Он, конечно, болен был, и тяжело, но окружение это пристрастие поддерживало, потому что, когда отец пьянствовал, с него что-то получить можно было...
— Управляемый... Вы в этом состоянии часто его видели?
— Ну, не очень... Все-таки мы как бы на своей половине жили, а он на своей... Не часто, но видел...
— Отец иногда какую-то ласку по отношению к вам проявлял, погладить, поцеловать мог?

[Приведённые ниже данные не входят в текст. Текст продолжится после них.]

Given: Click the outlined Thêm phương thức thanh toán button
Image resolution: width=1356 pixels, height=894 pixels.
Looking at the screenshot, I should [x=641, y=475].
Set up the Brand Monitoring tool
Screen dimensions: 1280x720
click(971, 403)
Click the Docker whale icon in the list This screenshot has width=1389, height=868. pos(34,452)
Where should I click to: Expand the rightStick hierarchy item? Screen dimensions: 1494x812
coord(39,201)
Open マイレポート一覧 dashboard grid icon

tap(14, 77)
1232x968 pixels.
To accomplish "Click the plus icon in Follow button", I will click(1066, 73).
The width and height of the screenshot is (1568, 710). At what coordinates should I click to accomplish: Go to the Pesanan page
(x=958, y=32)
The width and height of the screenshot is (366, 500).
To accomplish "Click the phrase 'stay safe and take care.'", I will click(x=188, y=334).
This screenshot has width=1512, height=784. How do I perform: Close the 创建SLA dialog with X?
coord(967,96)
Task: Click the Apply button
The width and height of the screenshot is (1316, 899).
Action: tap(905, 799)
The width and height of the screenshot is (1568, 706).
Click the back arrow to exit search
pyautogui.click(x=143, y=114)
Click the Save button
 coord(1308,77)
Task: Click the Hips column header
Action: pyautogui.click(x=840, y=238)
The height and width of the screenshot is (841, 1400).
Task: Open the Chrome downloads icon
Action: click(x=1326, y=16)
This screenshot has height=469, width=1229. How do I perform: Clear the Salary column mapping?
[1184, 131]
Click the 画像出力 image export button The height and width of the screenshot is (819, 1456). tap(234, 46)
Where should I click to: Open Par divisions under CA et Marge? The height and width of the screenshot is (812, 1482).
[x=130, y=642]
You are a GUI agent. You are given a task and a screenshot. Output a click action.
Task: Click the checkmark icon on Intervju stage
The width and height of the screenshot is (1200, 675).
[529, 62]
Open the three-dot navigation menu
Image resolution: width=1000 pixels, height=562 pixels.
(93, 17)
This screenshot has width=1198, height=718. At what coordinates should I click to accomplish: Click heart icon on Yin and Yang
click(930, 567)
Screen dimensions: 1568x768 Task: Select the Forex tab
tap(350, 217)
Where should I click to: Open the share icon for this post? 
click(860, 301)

— Да, и даже фотографии есть, где он меня, маленького, на закорках таскает, тетешкает. Когда я подрос, все это пореже происходило, но мог.
— Бил часто?
— Нет. Помню, как он меня отлупил, когда с мамой я встретился, и потом мы в Германии какое-то время с Екатериной Тимошенко жили, и я из окна вылез. Там невысокий такой второй этаж был... К счастью, на большой куст упал и ничего особенного со мной не случилось — ну поцарапался где-то, но когда отец приехал и Екатерина ему об этом сказала, он пощечину мне влепил... Впрочем, это, видимо, беспокойство какое-то выплеснулось...
— Профилактика...
— Беспокойство! — оно выражалось вот так, понимаете?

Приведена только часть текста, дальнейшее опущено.